Our cutoff date used in the example query above (May 1, 2004) is in the fifth bucket, and has between 33% and 40% of the values preceding that date. As buckets get smaller, we can consider the distribution within them to be approximately uniform and simply interpolate between the lower and higher bounds, which in this case leads to a selectivity of about 37%, which we can use in our query cost estimation. 

Here's another way to visualize our use of histograms, plotting it as a cumulative distribution chart. We can see how the line drawn for May 1, 2004 on the X axis (the values), translates to ~37% on the Y axis. 

  

The above example uses a range condition with just an upper bound for clarity, but the approach obviously works just as well when using a lower bound or interval condition (e.g. using the BETWEEN predicate). 

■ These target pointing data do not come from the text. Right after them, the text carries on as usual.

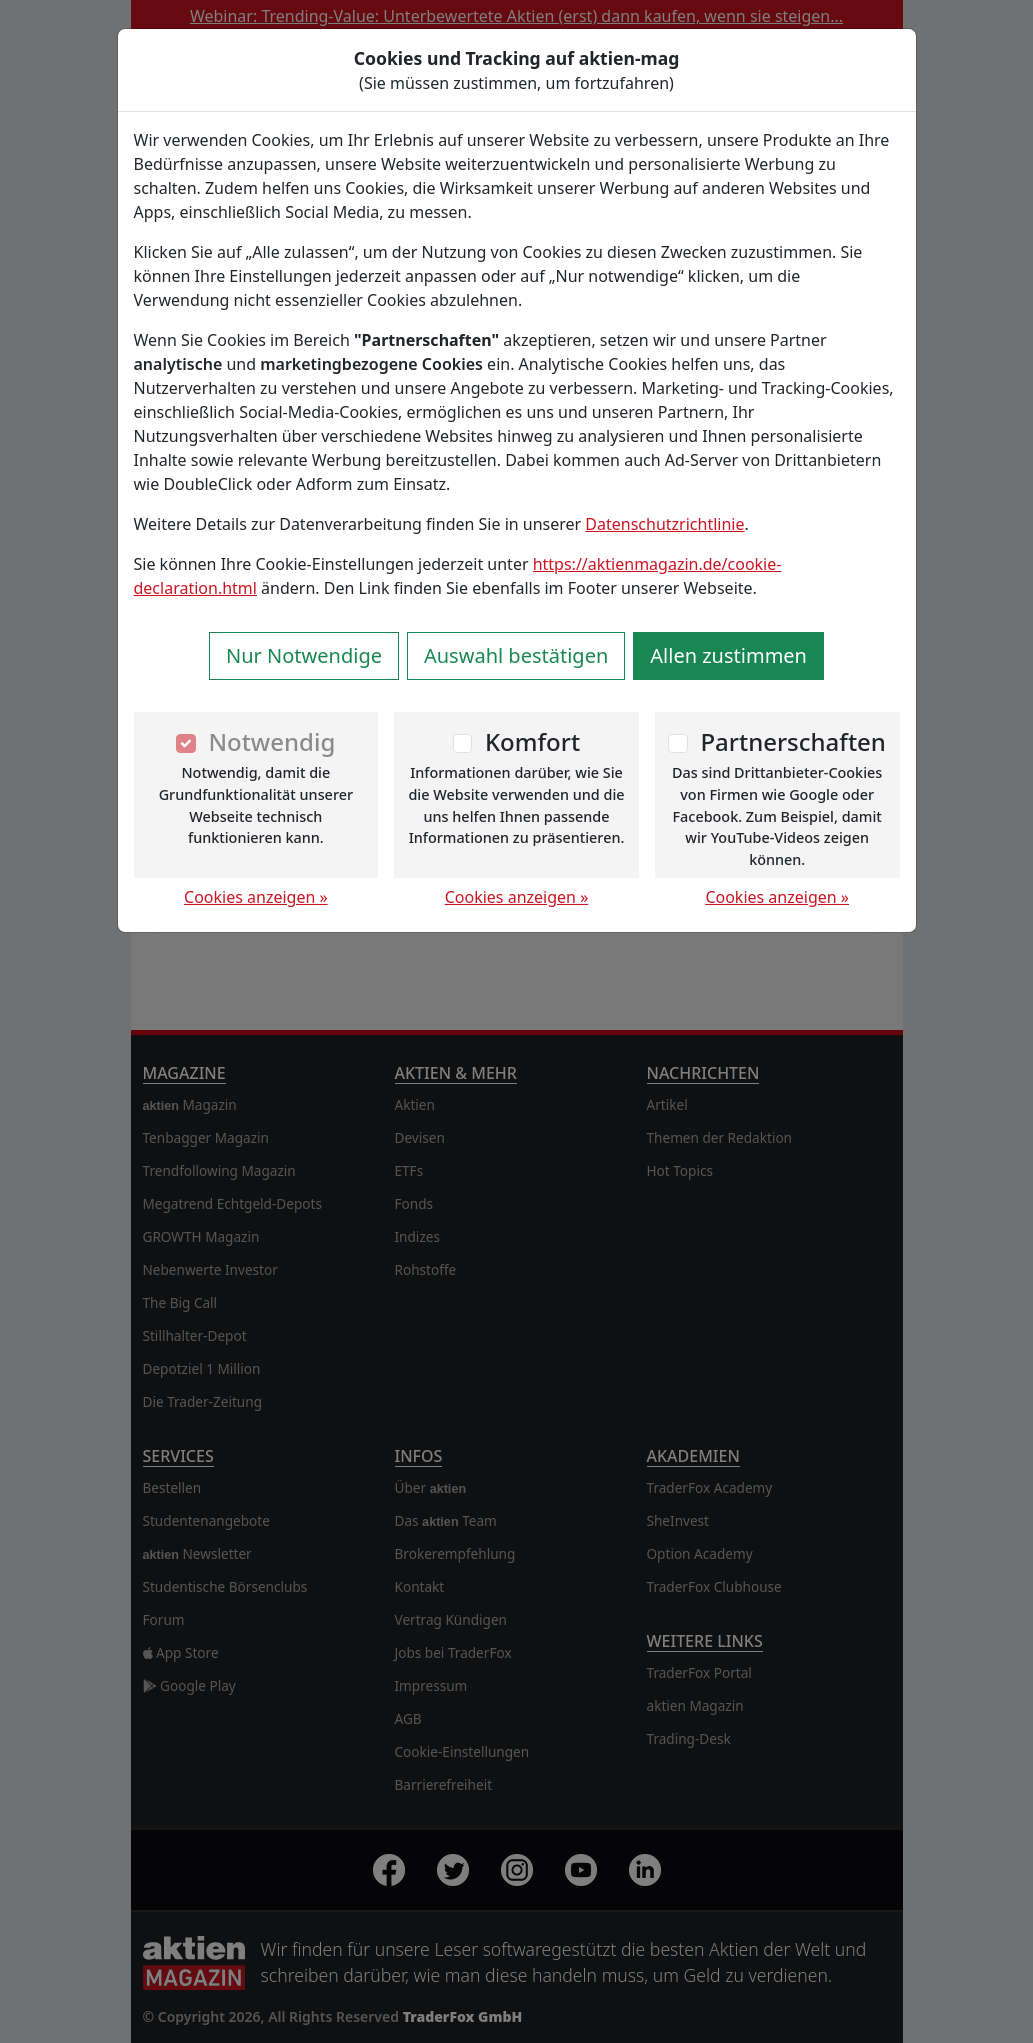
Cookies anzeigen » (256, 897)
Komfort (532, 741)
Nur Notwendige (304, 655)
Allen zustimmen (728, 655)
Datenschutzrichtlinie (664, 524)
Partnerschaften (793, 741)
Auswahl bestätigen (516, 655)
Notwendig (271, 741)
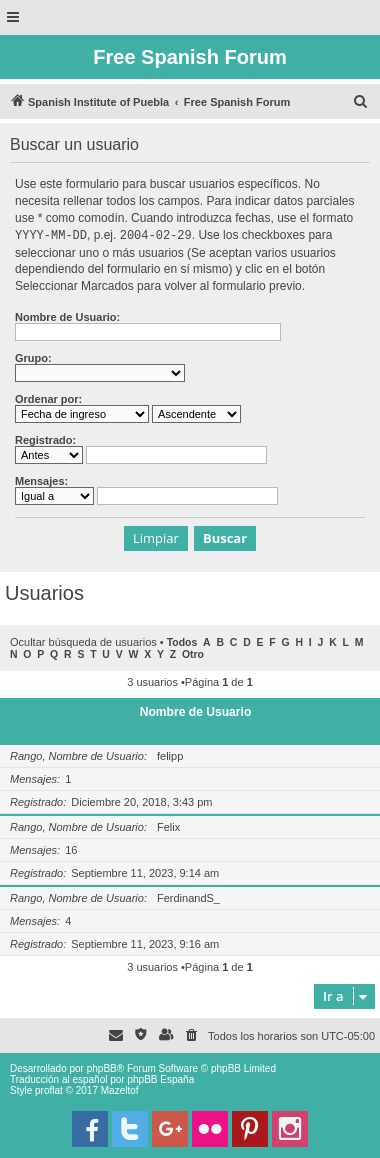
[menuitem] (361, 102)
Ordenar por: (48, 398)
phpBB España (160, 1078)
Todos (182, 641)
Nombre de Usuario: (67, 316)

Starting with 2021.2, we're collecting histograms as part of table statistics for any collated field, including strings, and use it for estimating range selectivity as part of RTPC. Many real-world queries involve some range condition on date (and other) fields, so we're quite optimistic this IRIS SQL enhancement will benefit query planning for many of our customers and, as always, are eager to hear your experiences.